In all equity, the GW2480 seems to be effective generally – it’s not such as you’re going to recoil in horror at its mildly limp and lifeless colors as quickly as you flip it on (until your total recreation assortment occurs to include murky Little Nightmares-alikes, that’s) – and for the cash, it might be value a punt as an affordable second display screen. But you additionally don’t must spend that rather more to get an infinitely higher show.
Indeed, BenQ’s bigger EW277HDR goes for simply £200 within the UK (it’s US value of $260 is a barely more durable promote), and it’s not solely way more color correct than the GW2480, however you’re additionally getting HDR help thrown in as properly – though it ought to be famous its HDR expertise is tempered considerably by the display screen’s peak brightness of 400cd/m2. You get the identical sensible, ultra-thin bezels and eye-care tech as properly. The solely factor you’re lacking is a DisplayPort enter.

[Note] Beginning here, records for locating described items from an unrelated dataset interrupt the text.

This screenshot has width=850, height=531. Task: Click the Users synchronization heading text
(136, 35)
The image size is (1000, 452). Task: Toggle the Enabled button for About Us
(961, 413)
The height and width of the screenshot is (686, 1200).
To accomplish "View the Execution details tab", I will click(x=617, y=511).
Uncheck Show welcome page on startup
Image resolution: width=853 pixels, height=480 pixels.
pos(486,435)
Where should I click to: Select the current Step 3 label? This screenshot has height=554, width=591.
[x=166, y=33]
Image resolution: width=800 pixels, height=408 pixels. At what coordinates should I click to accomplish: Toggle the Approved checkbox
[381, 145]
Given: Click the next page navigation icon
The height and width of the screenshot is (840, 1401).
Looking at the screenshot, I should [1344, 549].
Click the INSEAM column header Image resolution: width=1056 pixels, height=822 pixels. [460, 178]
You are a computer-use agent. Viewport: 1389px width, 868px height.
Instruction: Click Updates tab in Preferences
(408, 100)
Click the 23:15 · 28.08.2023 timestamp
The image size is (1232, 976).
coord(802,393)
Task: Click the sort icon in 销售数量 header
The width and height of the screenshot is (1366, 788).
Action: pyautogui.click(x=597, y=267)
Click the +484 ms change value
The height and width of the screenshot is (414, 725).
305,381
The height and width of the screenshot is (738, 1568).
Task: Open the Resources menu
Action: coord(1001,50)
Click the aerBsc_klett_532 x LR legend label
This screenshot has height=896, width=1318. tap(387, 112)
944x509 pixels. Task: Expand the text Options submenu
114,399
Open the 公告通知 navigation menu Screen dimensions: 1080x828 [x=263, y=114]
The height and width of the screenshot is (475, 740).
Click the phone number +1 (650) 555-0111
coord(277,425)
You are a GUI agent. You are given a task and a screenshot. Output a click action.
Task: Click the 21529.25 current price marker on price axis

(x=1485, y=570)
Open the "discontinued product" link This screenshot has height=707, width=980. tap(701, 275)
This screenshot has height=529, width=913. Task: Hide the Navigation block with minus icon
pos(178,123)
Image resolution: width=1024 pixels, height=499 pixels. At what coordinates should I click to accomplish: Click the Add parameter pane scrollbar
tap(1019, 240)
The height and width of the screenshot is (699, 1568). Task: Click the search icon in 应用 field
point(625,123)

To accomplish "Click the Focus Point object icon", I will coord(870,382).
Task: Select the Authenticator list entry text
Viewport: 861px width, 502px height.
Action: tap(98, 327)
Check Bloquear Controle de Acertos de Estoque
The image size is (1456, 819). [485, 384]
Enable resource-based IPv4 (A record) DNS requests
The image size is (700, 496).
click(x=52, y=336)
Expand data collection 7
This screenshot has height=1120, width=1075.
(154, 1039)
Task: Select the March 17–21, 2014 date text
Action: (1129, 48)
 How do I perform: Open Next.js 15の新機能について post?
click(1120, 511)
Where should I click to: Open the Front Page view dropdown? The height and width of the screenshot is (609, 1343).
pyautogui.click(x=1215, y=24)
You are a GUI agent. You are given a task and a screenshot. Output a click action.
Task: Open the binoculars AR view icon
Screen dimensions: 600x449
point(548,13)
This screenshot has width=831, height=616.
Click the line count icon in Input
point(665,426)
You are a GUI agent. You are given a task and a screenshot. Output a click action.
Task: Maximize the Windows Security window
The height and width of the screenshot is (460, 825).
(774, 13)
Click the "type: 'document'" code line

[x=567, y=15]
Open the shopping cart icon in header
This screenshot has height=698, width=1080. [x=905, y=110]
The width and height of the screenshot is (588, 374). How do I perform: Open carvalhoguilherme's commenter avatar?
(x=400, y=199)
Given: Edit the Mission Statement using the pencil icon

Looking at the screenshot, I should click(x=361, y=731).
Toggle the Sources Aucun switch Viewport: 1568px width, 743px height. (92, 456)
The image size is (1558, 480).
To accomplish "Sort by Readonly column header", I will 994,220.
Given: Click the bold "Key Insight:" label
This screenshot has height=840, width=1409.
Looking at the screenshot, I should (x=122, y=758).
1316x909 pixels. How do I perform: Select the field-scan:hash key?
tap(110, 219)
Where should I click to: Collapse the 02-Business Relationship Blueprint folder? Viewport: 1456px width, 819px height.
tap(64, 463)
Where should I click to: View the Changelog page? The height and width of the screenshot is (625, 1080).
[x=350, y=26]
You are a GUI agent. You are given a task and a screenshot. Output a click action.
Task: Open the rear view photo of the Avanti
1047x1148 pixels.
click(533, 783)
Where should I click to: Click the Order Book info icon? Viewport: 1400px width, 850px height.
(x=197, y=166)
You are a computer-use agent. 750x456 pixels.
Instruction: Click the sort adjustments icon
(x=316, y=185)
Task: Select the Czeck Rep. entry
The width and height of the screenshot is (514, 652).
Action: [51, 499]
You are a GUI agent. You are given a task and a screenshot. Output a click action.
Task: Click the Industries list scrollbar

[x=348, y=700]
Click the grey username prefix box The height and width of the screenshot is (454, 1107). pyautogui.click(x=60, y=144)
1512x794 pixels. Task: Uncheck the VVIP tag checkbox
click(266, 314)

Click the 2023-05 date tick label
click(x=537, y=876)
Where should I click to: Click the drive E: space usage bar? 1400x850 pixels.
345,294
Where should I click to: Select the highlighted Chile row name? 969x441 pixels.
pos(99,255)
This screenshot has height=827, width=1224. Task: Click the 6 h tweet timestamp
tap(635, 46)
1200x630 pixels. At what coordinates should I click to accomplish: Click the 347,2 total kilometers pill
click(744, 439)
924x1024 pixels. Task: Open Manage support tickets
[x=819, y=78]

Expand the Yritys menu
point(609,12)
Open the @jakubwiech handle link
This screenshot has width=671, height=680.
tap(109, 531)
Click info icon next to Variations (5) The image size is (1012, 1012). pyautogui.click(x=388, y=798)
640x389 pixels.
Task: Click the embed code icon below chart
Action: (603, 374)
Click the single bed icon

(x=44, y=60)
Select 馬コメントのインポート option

If a 24in display screen is all you’ve obtained room for, although, then it is best to actually contemplate getting AOC’s G2460PF, which works for a fraction extra at £220 within the UK, however a way more tempting $198 within the US. This is about to get replaced by the G2590PX (which has simply arrived in my field palace for testing, by the best way, so be careful for a full assessment quickly), however each fashions supply AMD FreeSync help, a height-adjustable stand, extra inputs, a USB hub, and a splendidly excessive 144Hz refresh fee. I’ve but to place the G2590PX by way of my color accuracy checks, but when it’s something just like the G2460PF’s, then it ought to be among the finest 24in gaming shows cash can purchase proper now.
The BenQ GW2480 will nearly do the job for these on a funds, however it’s nowhere close to pretty much as good worth as BenQ’s EW277HDR or AOC’s G2460PF.